» EXERCISE INSTRUCTIONS
Beginning with the line that holds "Viewport: 800px width, 489px height." in the data below, give again every line through the one that holds "Task: Click the Close button", exactly as written.

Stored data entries

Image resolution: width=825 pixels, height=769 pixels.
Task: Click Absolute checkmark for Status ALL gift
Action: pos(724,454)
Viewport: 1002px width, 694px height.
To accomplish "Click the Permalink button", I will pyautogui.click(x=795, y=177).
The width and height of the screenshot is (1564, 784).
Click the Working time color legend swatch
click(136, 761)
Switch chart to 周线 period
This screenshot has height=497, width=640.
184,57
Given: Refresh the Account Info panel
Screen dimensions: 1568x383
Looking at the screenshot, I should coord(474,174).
---
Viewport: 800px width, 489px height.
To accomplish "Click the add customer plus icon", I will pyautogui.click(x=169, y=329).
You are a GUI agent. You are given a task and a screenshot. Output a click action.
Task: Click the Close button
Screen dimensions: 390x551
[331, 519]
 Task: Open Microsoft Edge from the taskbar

» RESULT OF THIS TASK
Viewport: 800px width, 489px height.
To accomplish "Click the add customer plus icon", I will pyautogui.click(x=169, y=329).
You are a GUI agent. You are given a task and a screenshot. Output a click action.
Task: Click the Close button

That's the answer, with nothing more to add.